Die philippinische Botschaft Israels schätzt die Anzahl der legal in Israel arbeitenden Arbeitskräfte von den Philippinen auf etwas über 30.000. Mehrere hundert von ihnen, so berichtet Bugnyár, seien in der vergangenen Woche bei der Palmsonntagsprozession mitgelaufen. Mit ihnen ins Gespräch zu kommen, ist nicht leicht. Viele von ihnen haben einen prekären Aufenthaltsstatus, andere sind illegalisiert im Land. Die meisten haben Angst vor einer plötzlichen Ausweisung.

Hoffnung auf Grenzöffnung

Claudia Liebelt, Professorin für Ethnologie an der Universität Bayreuth, hat jedoch für ihre Dissertation „Caring for the ‚Holy Land‘“ 15 Monate lang das Leben der philippinischen Chris­t*in­nen in Israel erforscht. Die Mi­gran­t*in­nen von den Philippinen verschlage es nicht nur wegen wirtschaftlicher Not nach Israel. Es gehe ihnen auch darum, die in der Bibel dargestellten „schönen Orte“ zu sehen und das Heilige Land zu erleben.
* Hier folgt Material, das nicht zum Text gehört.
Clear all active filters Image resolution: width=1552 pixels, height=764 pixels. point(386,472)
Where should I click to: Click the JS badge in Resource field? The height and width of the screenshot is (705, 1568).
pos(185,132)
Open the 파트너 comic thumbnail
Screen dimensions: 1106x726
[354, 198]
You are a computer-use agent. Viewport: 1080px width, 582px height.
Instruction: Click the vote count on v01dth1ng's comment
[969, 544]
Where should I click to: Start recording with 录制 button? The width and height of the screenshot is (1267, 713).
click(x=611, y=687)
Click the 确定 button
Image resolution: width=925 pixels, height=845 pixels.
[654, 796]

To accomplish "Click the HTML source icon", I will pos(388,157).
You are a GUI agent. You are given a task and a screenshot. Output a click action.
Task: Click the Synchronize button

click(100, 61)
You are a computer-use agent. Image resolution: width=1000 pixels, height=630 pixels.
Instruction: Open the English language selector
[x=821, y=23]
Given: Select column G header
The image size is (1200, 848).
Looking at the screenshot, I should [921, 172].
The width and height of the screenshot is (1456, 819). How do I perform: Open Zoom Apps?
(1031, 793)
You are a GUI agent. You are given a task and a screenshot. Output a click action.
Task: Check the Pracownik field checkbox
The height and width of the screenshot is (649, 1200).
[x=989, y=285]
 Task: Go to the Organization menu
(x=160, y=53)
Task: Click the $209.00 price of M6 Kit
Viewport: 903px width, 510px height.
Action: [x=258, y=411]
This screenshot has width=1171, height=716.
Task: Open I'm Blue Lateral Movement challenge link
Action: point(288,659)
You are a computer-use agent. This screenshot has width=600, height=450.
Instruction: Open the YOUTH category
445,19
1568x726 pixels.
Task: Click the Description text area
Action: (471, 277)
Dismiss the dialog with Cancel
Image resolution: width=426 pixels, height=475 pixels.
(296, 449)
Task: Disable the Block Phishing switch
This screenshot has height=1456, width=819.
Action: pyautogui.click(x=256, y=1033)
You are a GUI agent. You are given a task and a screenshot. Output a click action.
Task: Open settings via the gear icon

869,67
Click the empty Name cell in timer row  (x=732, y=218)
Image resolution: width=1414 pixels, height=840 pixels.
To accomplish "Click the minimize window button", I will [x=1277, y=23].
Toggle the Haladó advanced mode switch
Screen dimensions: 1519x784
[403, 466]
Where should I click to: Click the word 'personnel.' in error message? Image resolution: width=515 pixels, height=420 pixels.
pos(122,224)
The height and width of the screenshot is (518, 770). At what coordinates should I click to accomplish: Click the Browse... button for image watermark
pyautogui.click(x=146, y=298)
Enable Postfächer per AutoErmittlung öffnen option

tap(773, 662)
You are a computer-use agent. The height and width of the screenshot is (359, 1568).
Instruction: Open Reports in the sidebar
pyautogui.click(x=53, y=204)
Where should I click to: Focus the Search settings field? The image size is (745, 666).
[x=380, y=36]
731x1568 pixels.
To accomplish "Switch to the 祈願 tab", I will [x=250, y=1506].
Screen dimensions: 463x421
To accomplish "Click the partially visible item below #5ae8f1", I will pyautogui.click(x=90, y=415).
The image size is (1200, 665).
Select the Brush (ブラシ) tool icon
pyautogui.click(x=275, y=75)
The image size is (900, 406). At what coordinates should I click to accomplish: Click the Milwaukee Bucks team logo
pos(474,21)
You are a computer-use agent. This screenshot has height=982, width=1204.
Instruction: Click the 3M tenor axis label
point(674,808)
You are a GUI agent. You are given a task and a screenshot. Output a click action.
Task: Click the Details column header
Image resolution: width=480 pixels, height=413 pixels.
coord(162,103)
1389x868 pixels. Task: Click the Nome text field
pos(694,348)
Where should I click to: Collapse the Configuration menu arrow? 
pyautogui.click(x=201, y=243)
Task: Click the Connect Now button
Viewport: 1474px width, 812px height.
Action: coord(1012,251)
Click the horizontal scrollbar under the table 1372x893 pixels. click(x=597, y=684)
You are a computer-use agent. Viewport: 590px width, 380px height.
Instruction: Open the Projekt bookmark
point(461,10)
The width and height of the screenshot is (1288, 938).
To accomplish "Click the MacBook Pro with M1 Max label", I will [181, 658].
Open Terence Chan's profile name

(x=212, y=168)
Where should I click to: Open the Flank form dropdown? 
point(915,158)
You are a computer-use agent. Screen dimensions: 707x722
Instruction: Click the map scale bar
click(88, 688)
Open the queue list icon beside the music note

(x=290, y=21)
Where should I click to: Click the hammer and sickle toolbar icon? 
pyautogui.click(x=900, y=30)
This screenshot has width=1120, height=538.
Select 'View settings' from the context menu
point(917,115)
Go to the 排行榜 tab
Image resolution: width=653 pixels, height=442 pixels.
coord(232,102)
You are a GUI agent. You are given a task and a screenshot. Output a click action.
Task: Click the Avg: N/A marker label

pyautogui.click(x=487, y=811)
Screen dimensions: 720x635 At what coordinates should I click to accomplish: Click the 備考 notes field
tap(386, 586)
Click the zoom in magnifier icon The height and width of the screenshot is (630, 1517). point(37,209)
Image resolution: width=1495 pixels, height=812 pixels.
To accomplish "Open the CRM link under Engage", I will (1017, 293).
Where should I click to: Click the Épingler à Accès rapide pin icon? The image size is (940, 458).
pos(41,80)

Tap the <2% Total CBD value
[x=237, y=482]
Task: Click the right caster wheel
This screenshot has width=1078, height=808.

In diesem Jahr, so berichtet Rektor Markus Stephan Bugnyár, hätten einige Veranstaltungen ohne die Anwesenheit der philippinischen Mi­gran­t*in­nen kaum stattgefunden. Dabei haben sie bisher kaum Anbindung an die etablierten christlichen Strukturen im Land. Dort sieht Bugnyár seitens der Kirchen Aufholbedarf.

Und doch hoffen sie alle gemeinsam, Bugnyár wie die Souvenirhändler im christlichen Teil der Altstadt, dass bald die Grenzen wieder öffnen können, dass das Gästehaus des Österreichischen Hospiz Buchungen entgegen nehmen wird und Abdi wieder Rosenkränze und Priesterkutten verkaufen kann.